The US Food and Drug Administration (FDA) on Wednesday issued a new draft guidance detailing its expectations for sponsors looking to develop systemic drugs for pre-exposure prophylaxis (PrEP) to prevent sexually acquired HIV-1 infection.
FDA says the guidance covers the overall development program and clinical trial designs for developing such drugs, which can include new investigational drugs (INDs) or already-approved HIV drugs that are repurposed or reformulated for PrEP use.
For sponsors looking to develop investigational drugs, FDA says it encourages early communication via the pre-IND new drug application consultation program
In the draft guidance, FDA provides considerations for the nonclinical and clinical development of HIV PrEP drugs, as well as recommendations for dose selection, patient adherence and clinical trial design as well as special considerations for pregnant women and adolescents.
For nonclinical development, FDA refers sponsors to its guidance Human Immunodeficiency Virus-1 Infection: Developing Antiretroviral Drugs for Treatment
for virology considerations.
FDA says sponsors should evaluate whether the drug under investigation has the potential to enhance HIV infectivity.
"For example, sponsors should evaluate monoclonal antibodies for potential antibody-dependent enhancement of infection," FDA writes.

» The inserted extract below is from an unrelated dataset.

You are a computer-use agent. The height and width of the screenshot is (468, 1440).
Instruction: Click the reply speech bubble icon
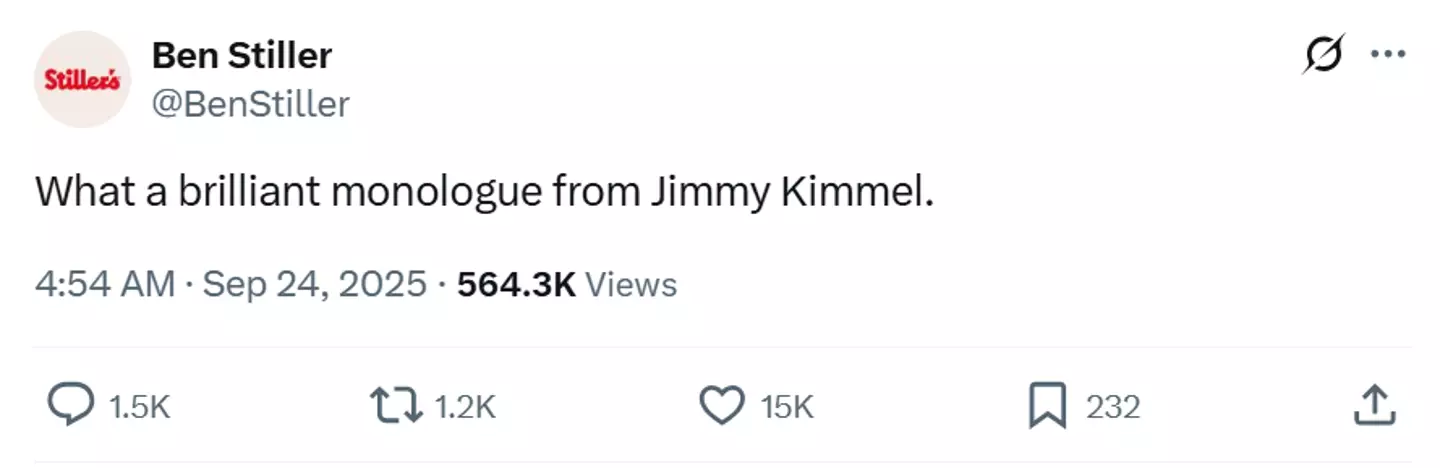click(73, 406)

The agency also says that animal models of infection can be used to support clinical development, such as identifying potentially effective drug combinations or dosing regimens.

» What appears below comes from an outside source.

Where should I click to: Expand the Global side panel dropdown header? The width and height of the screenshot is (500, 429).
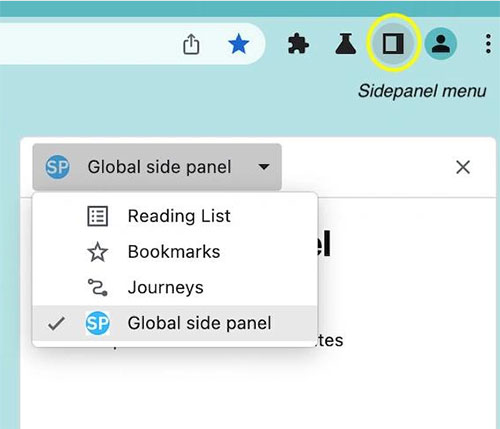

For pivotal studies, FDA says sponsors should conduct two adequate and well-controlled phase 3 studies in healthy, non-HIV-infected sexually active adult men and women who are at risk of acquiring HIV.
However, FDA says that a single phase 3 study may be acceptable if the results of the study are "statistically persuasive" and supported by additional evidence, such as having previously been demonstrated to be effective at treating HIV. Sponsors considering a single phase 3 trial are instructed to contact FDA's Division of Antiviral Products to discuss their approach beforehand.
FDA also recommends that sponsors use HIV infection rate per 100 person-years as the primary endpoint for their studies, and that all participants in the trial be followed for at least a year, with the majority of participants receiving 24 months of follow-up.